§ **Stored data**
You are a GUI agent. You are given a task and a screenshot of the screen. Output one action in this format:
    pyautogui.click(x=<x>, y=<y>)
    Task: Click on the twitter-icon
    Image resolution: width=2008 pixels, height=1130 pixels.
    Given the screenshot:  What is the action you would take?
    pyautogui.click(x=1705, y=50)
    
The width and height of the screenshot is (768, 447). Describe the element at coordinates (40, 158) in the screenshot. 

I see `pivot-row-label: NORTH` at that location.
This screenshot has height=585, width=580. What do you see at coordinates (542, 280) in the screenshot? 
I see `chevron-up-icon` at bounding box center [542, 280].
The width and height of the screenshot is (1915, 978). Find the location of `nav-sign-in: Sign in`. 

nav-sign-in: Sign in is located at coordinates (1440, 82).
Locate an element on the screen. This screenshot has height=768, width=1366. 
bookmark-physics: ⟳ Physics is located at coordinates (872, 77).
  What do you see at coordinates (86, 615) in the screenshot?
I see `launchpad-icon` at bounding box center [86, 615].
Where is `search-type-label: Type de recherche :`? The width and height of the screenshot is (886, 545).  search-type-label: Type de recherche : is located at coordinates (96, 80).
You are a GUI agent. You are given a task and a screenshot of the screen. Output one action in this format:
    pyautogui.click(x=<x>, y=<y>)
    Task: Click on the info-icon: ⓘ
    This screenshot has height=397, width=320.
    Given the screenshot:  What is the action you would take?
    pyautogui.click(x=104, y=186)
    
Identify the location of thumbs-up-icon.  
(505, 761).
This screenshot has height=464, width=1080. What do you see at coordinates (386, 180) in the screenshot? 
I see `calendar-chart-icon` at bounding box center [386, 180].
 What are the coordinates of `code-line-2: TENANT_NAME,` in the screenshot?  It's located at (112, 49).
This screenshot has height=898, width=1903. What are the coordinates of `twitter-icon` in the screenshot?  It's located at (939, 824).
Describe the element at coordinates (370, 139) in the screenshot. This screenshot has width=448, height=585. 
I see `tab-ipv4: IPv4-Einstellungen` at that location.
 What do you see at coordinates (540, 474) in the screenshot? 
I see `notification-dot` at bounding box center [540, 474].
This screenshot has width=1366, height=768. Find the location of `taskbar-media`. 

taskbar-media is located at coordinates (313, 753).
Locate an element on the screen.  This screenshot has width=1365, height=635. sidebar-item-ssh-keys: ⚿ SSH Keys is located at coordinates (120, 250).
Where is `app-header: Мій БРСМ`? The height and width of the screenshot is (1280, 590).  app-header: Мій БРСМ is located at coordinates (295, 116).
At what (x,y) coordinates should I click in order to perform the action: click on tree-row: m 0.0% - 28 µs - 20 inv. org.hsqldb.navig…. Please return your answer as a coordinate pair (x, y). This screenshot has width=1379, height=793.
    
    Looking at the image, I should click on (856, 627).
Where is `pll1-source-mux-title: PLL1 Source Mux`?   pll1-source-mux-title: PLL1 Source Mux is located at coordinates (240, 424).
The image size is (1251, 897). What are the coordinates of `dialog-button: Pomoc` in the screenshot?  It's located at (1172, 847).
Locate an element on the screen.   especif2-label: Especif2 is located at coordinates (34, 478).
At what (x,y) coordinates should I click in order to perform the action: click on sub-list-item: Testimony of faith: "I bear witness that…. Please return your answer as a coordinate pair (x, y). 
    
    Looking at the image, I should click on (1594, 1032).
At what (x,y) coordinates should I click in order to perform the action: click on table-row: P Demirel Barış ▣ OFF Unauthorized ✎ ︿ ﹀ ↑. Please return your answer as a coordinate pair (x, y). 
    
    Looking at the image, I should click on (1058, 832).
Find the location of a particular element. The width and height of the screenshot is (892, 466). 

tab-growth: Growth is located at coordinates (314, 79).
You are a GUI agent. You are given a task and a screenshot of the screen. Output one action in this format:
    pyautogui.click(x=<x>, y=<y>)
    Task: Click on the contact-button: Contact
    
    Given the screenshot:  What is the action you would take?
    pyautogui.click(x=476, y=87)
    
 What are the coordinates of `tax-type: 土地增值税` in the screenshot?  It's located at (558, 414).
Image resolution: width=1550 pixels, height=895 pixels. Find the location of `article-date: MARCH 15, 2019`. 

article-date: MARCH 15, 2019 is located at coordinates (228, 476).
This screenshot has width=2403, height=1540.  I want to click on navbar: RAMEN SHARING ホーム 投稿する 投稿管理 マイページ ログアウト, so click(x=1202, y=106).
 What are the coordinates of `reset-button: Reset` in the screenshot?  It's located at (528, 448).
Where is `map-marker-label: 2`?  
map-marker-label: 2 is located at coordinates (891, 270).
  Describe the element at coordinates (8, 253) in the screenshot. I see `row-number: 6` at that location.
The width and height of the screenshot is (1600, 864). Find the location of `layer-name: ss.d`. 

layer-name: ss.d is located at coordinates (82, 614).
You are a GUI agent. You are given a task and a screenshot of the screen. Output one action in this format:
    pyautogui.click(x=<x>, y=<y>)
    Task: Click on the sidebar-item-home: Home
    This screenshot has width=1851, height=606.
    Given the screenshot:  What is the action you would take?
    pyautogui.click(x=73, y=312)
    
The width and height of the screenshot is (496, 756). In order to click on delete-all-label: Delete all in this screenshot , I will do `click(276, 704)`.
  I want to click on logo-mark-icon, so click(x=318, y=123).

§ **ASSIGNMENT**
Rewrite the records as a numbered list, leaving out blank lines, starting at the line that contains "on table-row: P" and ending at the last line of the records.

§ **ANSWER BELOW**
1. At what (x,y) coordinates should I click in order to perform the action: click on table-row: P Demirel Barış ▣ OFF Unauthorized ✎ ︿ ﹀ ↑. Please return your answer as a coordinate pair (x, y). 
2.     Looking at the image, I should click on (1058, 832).
3. Find the location of a particular element. The width and height of the screenshot is (892, 466). 
4. tab-growth: Growth is located at coordinates (314, 79).
5. You are a GUI agent. You are given a task and a screenshot of the screen. Output one action in this format:
6.     pyautogui.click(x=<x>, y=<y>)
7.     Task: Click on the contact-button: Contact
8.     Given the screenshot:  What is the action you would take?
9.     pyautogui.click(x=476, y=87)
10.  What are the coordinates of `tax-type: 土地增值税` in the screenshot?  It's located at (558, 414).
11. Image resolution: width=1550 pixels, height=895 pixels. Find the location of `article-date: MARCH 15, 2019`. 
12. article-date: MARCH 15, 2019 is located at coordinates (228, 476).
13. This screenshot has width=2403, height=1540.  I want to click on navbar: RAMEN SHARING ホーム 投稿する 投稿管理 マイページ ログアウト, so click(x=1202, y=106).
14.  What are the coordinates of `reset-button: Reset` in the screenshot?  It's located at (528, 448).
15. Where is `map-marker-label: 2`?  
16. map-marker-label: 2 is located at coordinates (891, 270).
17.   Describe the element at coordinates (8, 253) in the screenshot. I see `row-number: 6` at that location.
18. The width and height of the screenshot is (1600, 864). Find the location of `layer-name: ss.d`. 
19. layer-name: ss.d is located at coordinates (82, 614).
20. You are a GUI agent. You are given a task and a screenshot of the screen. Output one action in this format:
21.     pyautogui.click(x=<x>, y=<y>)
22.     Task: Click on the sidebar-item-home: Home
23.     This screenshot has width=1851, height=606.
24.     Given the screenshot:  What is the action you would take?
25.     pyautogui.click(x=73, y=312)
26. The width and height of the screenshot is (496, 756). In order to click on delete-all-label: Delete all in this screenshot , I will do `click(276, 704)`.
27.   I want to click on logo-mark-icon, so click(x=318, y=123).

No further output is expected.